Over 900 buildings in the Christchurch central business district and 10,000 residential homes were demolished following the 22nd of February 2011 Canterbury earthquake, significantly disrupting the rebuild progress. This study looks to quantify the time required for demolitions during this event which will be useful for future earthquake recovery planning. This was done using the Canterbury Earthquake Recovery Authority (CERA) demolition database, which allowed an in-depth look into the duration of each phase of the demolition process. The effect of building location, building height, and the stakeholder which initiated the demolition process (i.e. building owner or CERA) was investigated.
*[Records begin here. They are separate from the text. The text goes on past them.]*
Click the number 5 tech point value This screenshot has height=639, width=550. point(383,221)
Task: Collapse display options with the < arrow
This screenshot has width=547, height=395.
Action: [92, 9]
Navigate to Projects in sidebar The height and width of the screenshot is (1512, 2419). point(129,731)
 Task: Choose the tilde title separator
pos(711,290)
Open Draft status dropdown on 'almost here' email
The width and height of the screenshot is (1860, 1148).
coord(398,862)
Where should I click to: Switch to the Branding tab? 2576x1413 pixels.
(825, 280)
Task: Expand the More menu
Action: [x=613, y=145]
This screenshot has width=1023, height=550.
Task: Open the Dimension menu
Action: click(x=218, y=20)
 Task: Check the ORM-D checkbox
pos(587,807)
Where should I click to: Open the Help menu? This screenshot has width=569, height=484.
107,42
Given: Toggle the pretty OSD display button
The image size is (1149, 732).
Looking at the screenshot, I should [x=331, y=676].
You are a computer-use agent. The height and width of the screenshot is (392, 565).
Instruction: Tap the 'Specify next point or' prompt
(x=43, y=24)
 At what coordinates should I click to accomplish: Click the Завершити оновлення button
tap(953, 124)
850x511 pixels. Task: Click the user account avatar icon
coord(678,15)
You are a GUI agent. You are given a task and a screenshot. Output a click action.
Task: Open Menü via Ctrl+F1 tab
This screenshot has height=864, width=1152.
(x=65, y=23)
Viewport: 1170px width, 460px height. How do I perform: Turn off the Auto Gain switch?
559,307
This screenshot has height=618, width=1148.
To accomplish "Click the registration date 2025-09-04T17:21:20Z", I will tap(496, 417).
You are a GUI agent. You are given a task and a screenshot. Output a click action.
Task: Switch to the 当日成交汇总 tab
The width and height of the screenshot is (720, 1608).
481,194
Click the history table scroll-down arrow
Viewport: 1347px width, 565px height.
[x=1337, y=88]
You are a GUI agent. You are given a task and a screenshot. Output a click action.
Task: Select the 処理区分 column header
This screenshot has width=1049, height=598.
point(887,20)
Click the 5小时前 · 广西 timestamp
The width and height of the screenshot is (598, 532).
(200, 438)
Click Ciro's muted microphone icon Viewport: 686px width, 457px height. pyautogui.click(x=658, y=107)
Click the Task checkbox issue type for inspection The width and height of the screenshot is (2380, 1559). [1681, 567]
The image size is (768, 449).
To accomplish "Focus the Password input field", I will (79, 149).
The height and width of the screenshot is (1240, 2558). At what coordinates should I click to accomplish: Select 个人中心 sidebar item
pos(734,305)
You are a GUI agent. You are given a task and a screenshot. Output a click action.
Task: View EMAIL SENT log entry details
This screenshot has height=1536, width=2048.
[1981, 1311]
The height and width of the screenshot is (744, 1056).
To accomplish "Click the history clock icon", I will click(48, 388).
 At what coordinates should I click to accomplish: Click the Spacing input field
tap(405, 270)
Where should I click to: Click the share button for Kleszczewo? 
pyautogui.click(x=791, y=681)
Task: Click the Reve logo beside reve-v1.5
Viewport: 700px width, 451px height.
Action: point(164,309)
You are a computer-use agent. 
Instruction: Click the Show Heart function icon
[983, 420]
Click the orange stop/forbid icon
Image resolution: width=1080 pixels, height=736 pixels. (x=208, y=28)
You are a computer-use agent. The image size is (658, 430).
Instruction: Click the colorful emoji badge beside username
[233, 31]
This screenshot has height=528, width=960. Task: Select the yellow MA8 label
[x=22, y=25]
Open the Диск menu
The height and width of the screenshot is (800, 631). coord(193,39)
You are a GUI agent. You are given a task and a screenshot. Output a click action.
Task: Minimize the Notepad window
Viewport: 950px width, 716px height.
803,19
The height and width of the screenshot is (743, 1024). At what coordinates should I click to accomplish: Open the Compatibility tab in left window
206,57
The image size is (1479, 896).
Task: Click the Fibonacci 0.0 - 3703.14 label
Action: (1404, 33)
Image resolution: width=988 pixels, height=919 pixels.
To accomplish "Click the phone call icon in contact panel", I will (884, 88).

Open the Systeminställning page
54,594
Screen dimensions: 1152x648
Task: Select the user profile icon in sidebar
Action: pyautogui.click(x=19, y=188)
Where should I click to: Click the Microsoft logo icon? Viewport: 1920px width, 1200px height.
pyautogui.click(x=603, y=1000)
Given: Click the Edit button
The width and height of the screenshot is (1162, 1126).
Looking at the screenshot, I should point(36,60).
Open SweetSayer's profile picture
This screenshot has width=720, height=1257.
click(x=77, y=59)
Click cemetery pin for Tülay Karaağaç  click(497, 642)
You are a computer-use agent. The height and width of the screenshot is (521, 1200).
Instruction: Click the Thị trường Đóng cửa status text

The demolition process comprises of five phases; (i) decision making, (ii) procurement and planning, (iii) demolition, (iv) site clean-up, and (v) completion certification. It was found that the time required to decide to demolish the building made up majority of the total demolition duration. Demolition projects initiated by CERA had longer procurement and planning durations, but was quicker in other phases. Demolished buildings in the suburbs had a longer decision making duration, but had little effect on other phases of the demolition process. The decision making and procurement and planning phases of the demolition process were shorter for taller buildings, though the other phases took longer. Fragility functions for the duration of each phase in the demolition process are provided for the various categories of buildings for use in future studies.